The slick and luxuriously trimmed MKC concept that Lincoln unveiled at the North American International Auto Show Monday showed lots of light interior colors and an airy large glass sunroof, yet showgoers and industry watchers expressed concern that the production-looking concept may look too much like the 2013 Ford Escape crossover introduced about a year ago, with which the new MKC concept shares a platform.
“Everything the customer touches,” said MKC chief exterior designer Murat Gueler, “is totally detached from anything else” Ford makes. “The front, rear, and side views are completely different.”
It was just a year ago that Ford made a promise to reduce the number of its car platforms — the industry’s way of describing a general size of a certain model line. Critics contend that making a Lincoln that shares a platform with a Ford will not appeal to buyers. Gueler, however, sees that not as a problem.
“The global C platform (that the MKC concept uses) has a lot of good aspects about it. There is an openness to it. Spaciousness comes from our new use of different materials and their light colors,” Gueler explained at the unveiling of the MKC concept.
The MKC concept took about one year to design, with dozens of Ford designers’ idea sketches vying for favor within the company’s design ranks.
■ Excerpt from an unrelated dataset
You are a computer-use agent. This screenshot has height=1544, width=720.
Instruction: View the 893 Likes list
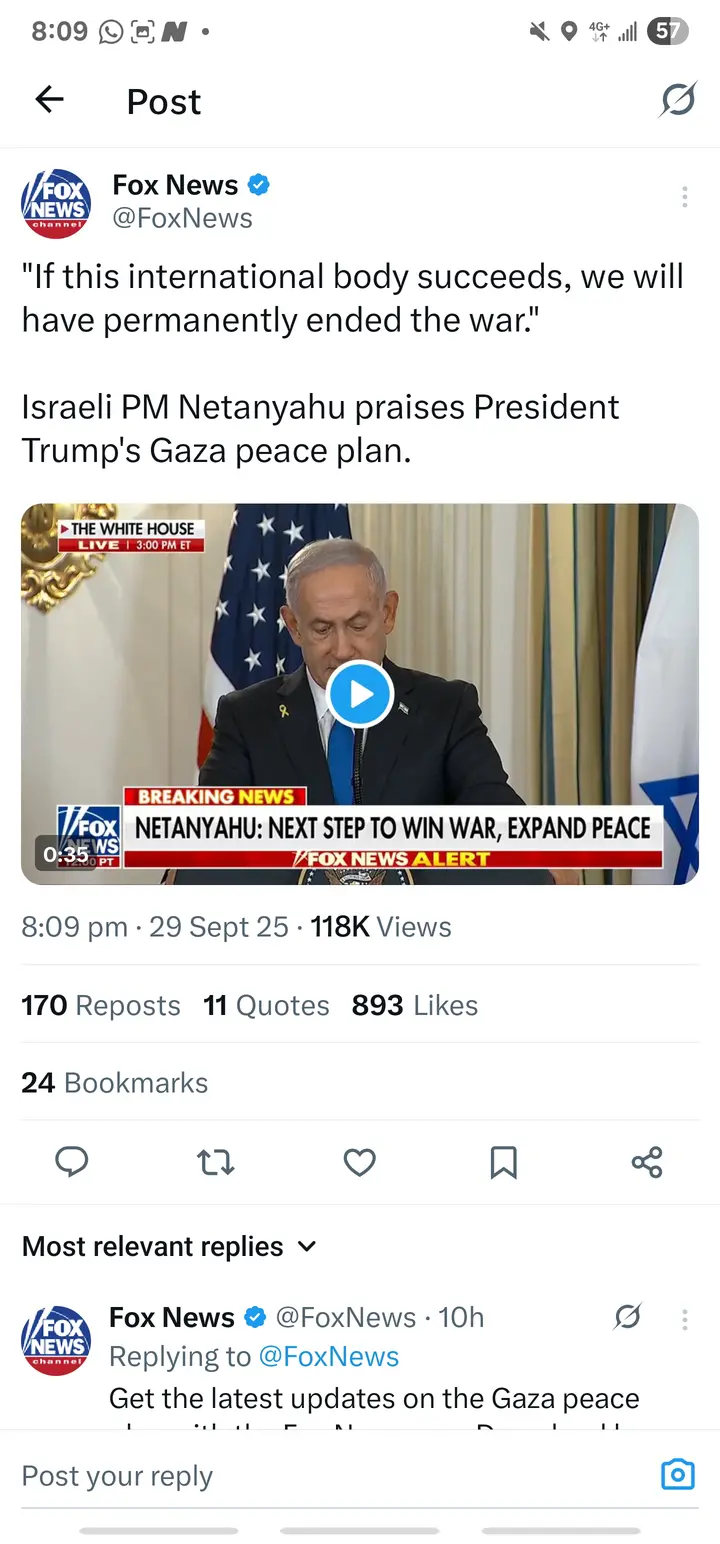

In concept form, it seats four people, instead of five passengers that the Escape can carry.
“We need to step-by-step build out the Lincoln model line, to reinvent the brand,” Gueler admitted, and although he wouldn’t reveal which Lincoln model he expected to be introduced next, Ford’s Executive Vice President of Marketing for Lincoln Jim Farley told an auto show audience that within the next four years there will be four new Lincoln designs in addition to the MKC.